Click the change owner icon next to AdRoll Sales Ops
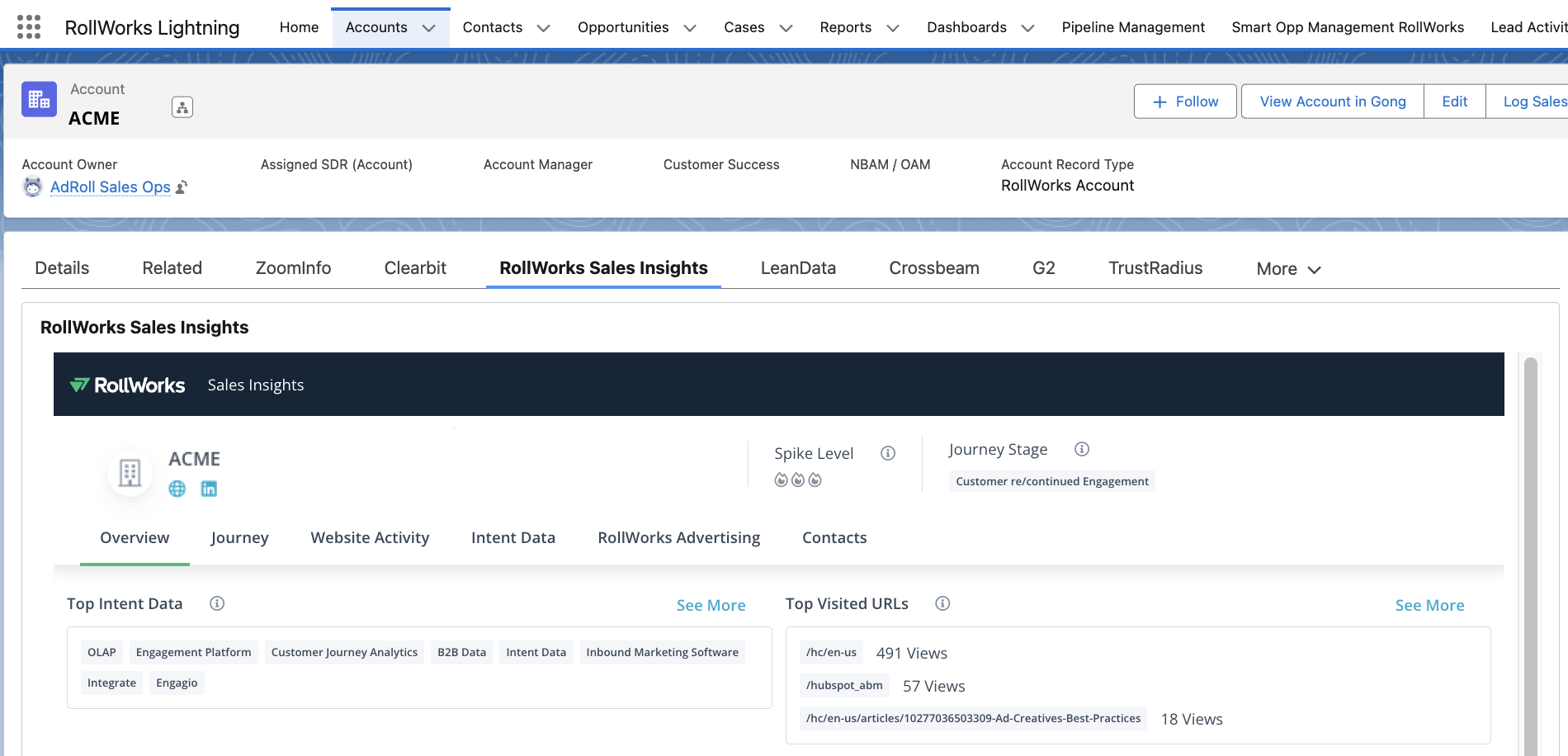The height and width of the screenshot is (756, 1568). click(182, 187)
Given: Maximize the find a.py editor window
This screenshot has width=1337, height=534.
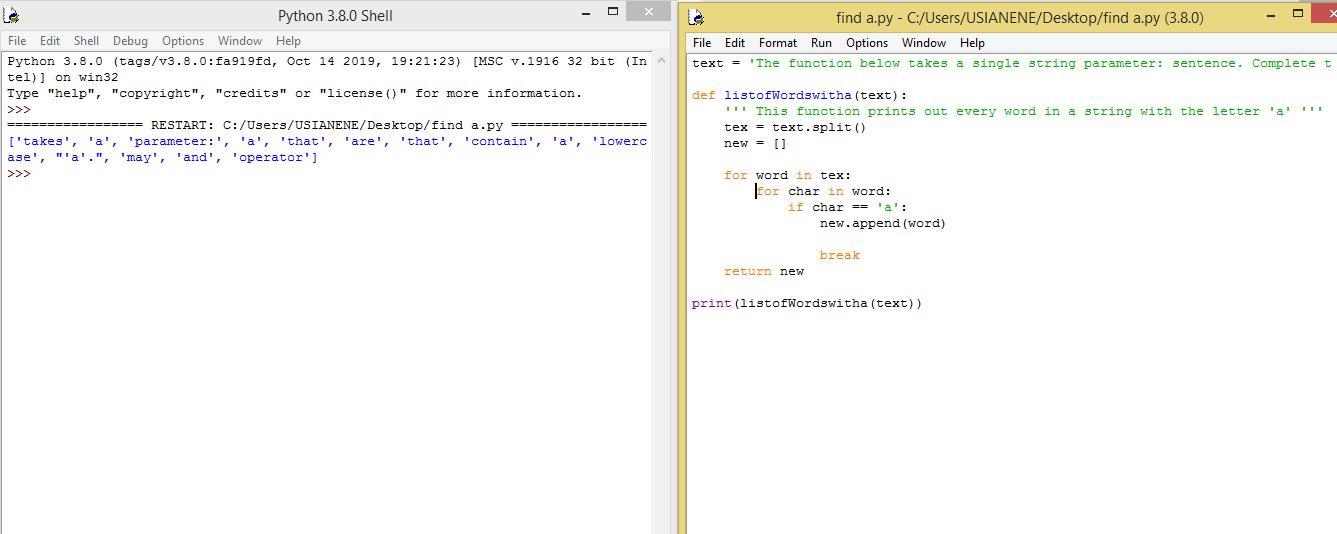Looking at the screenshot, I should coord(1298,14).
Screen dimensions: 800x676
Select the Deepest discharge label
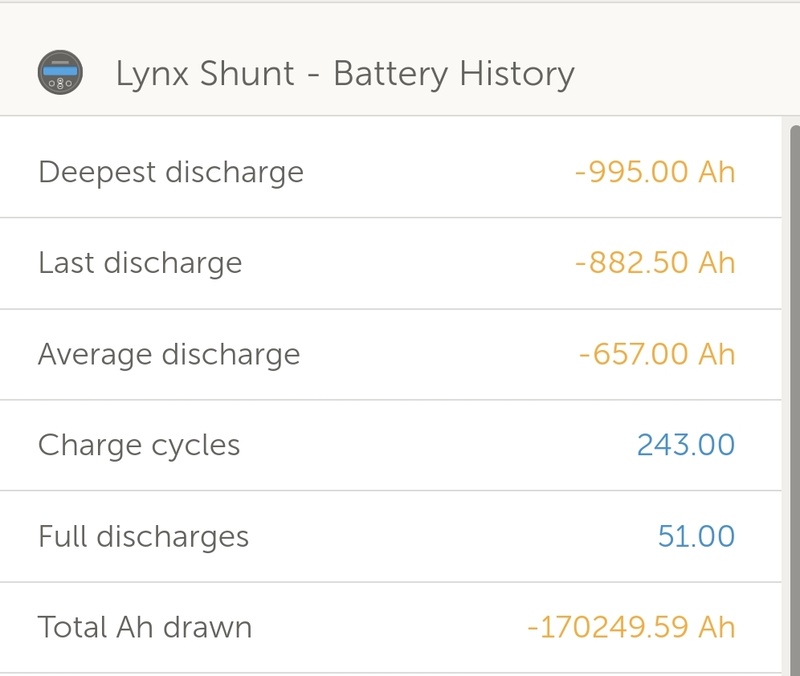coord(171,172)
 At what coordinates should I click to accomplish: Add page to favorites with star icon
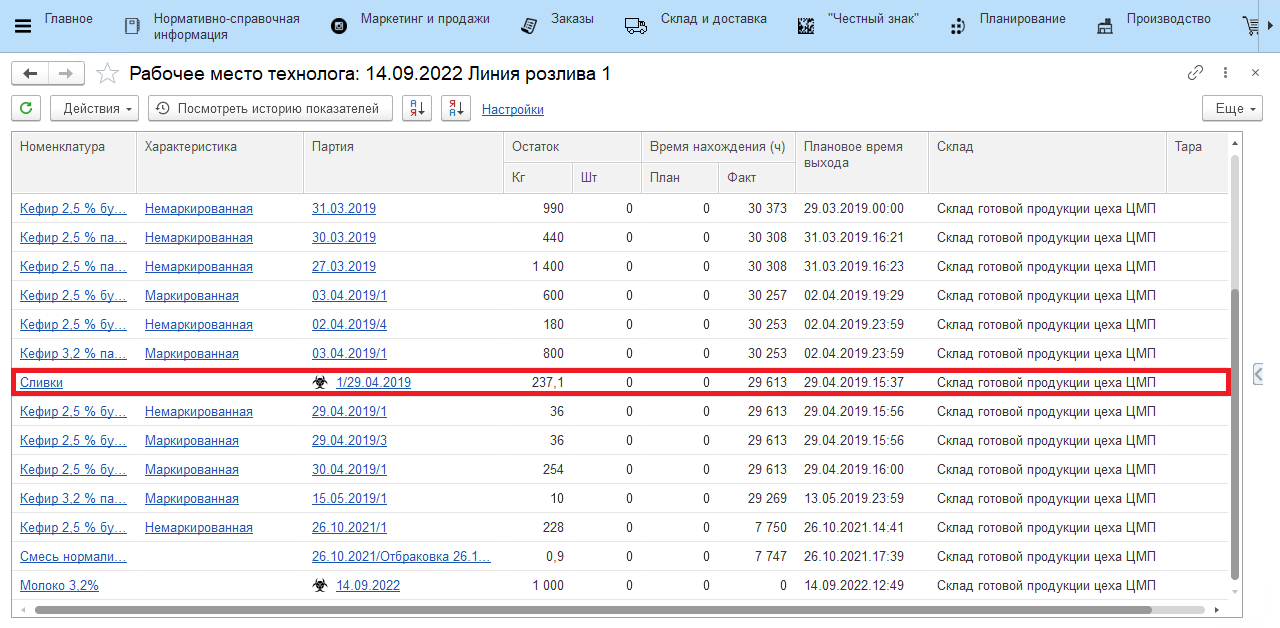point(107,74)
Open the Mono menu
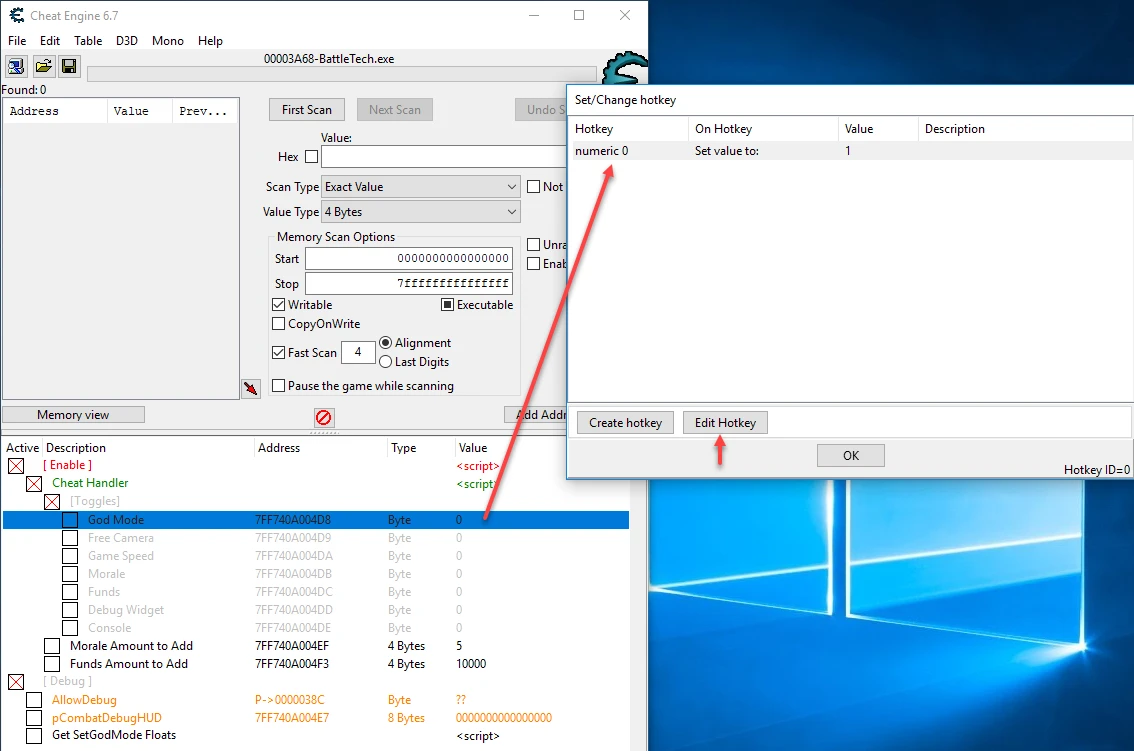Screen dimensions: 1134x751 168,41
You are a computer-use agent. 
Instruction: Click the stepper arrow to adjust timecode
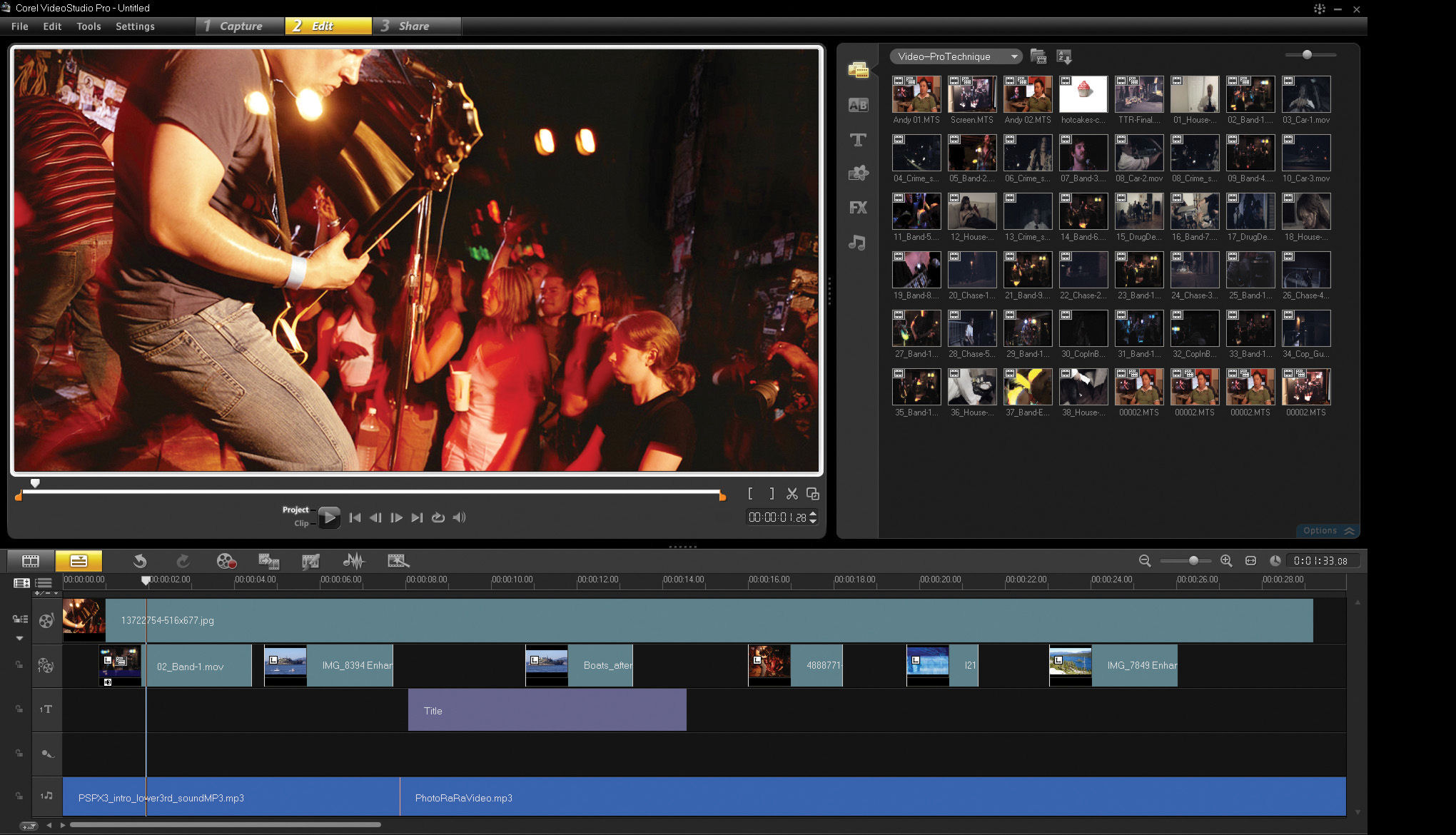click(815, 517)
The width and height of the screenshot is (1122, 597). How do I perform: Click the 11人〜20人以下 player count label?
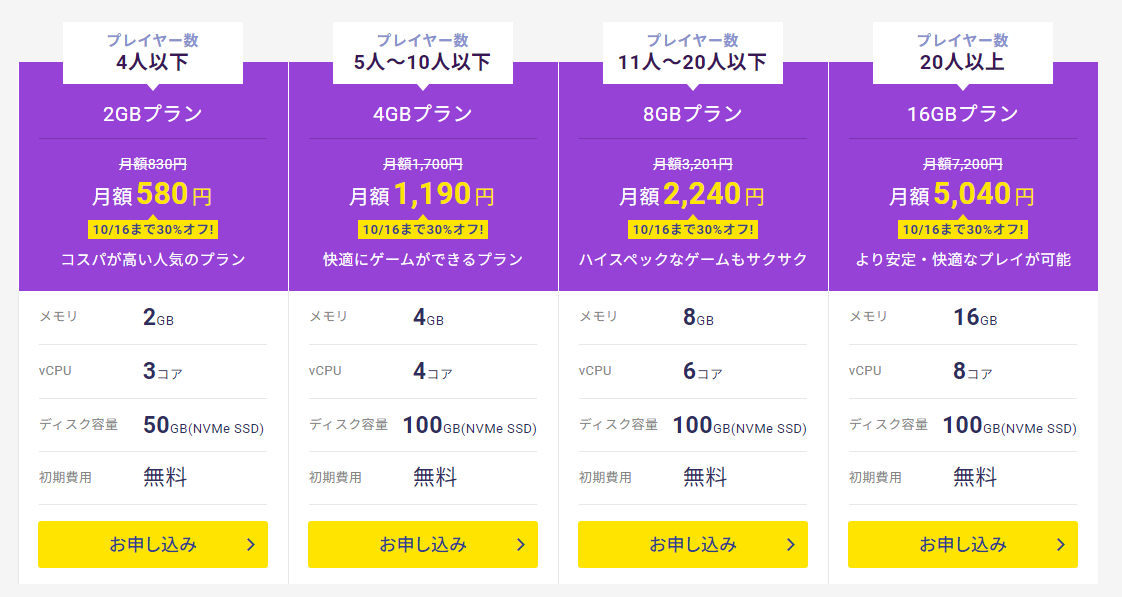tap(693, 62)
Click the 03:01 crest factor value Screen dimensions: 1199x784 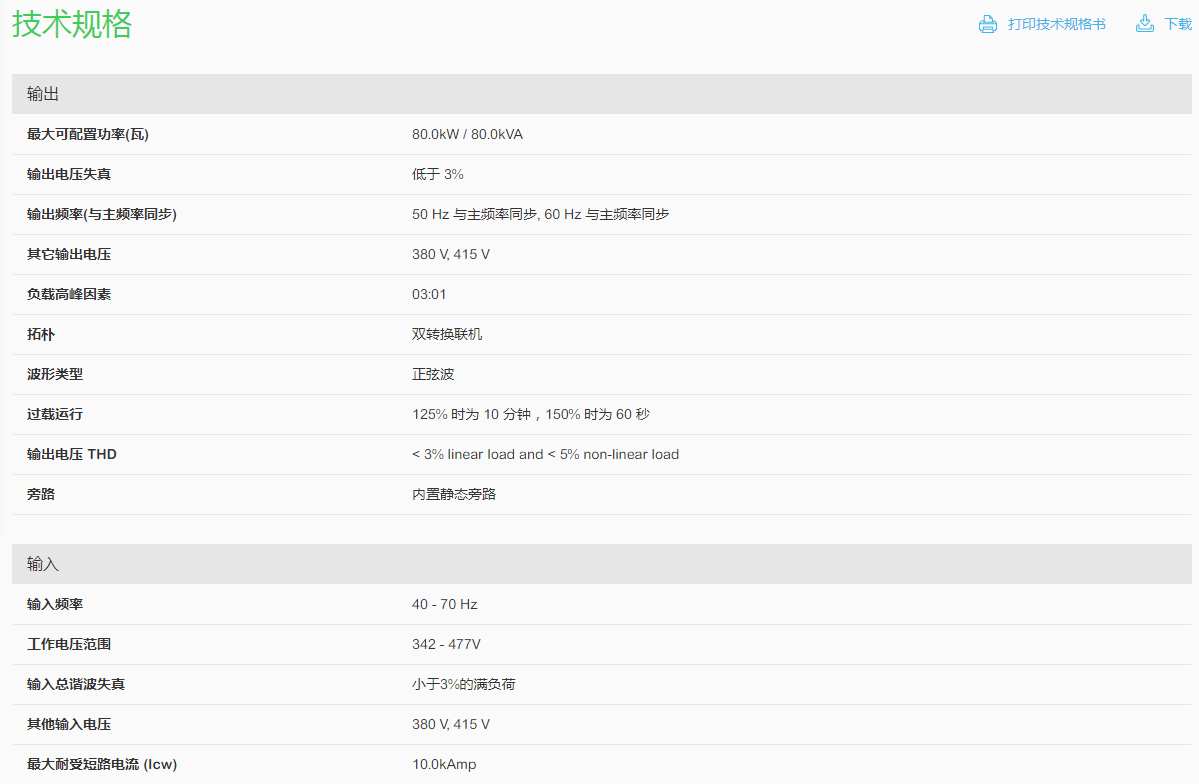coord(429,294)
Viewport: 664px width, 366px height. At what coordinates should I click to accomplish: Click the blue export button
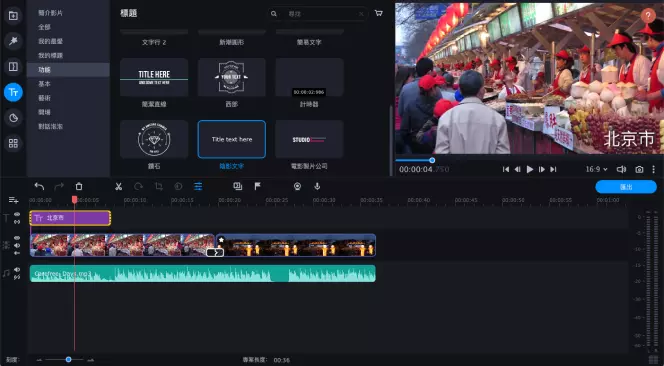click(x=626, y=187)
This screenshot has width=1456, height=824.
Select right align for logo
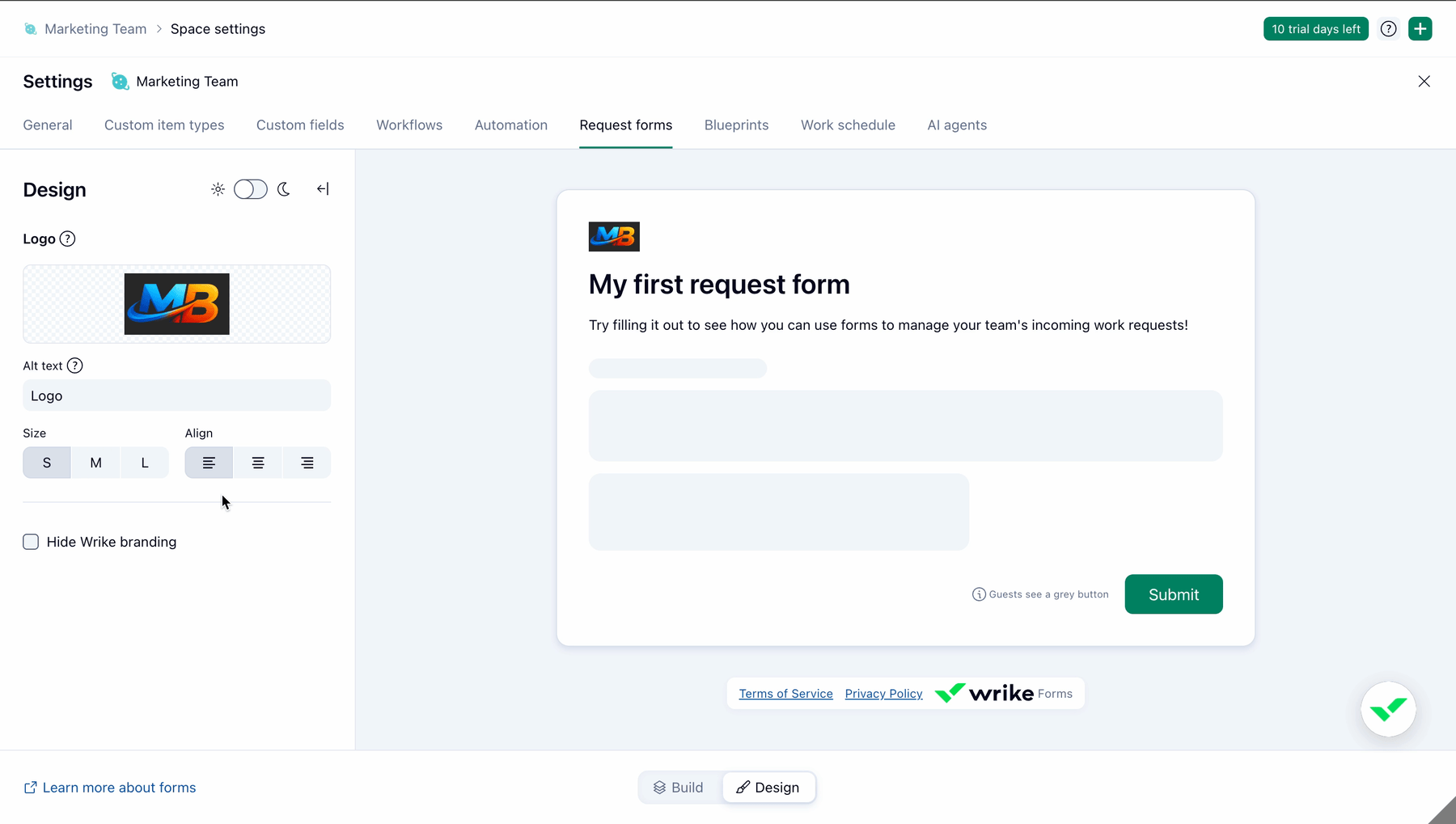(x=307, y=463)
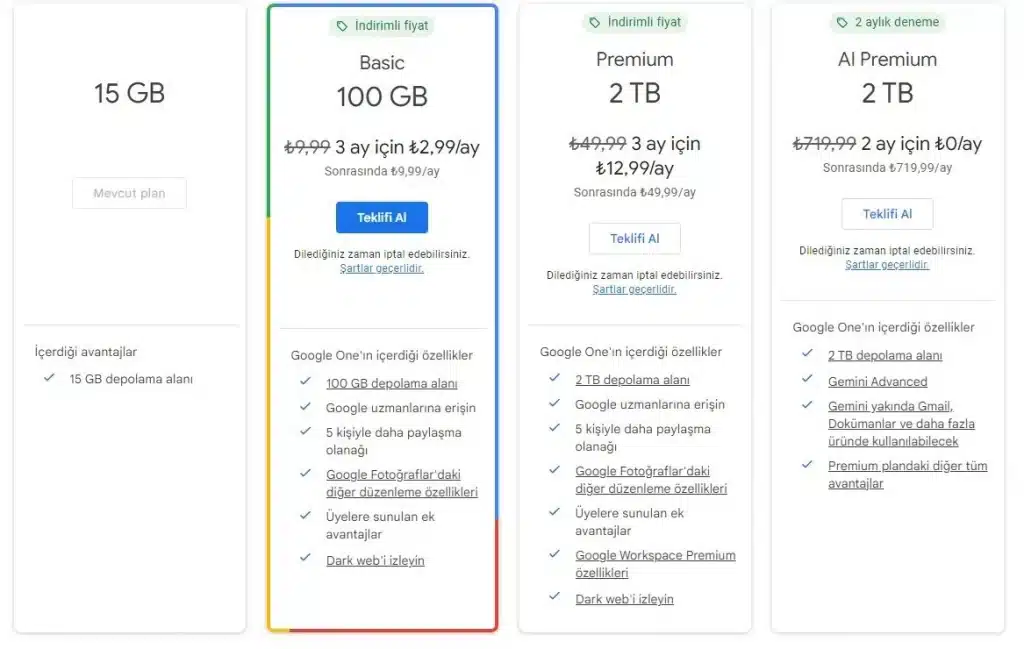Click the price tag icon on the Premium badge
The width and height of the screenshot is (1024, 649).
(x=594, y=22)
◆ ◆ ◆ ◆ ◆
**WHAT THE TASK ASKS:** Copy the entries from the top through the line with "point(107,74)", replacing "Maximize" with "Minimize" and keeping everything else the same. Leave the pictures out.

**WRITTEN SOLUTION:**
Click the change owner icon next to AdRoll Sales Ops
The height and width of the screenshot is (756, 1568). click(182, 187)
Given: Minimize the find a.py editor window
This screenshot has width=1337, height=534.
Looking at the screenshot, I should coord(1298,14).
Screen dimensions: 800x676
Select the Deepest discharge label
coord(171,172)
 At what coordinates should I click to accomplish: Add page to favorites with star icon
point(107,74)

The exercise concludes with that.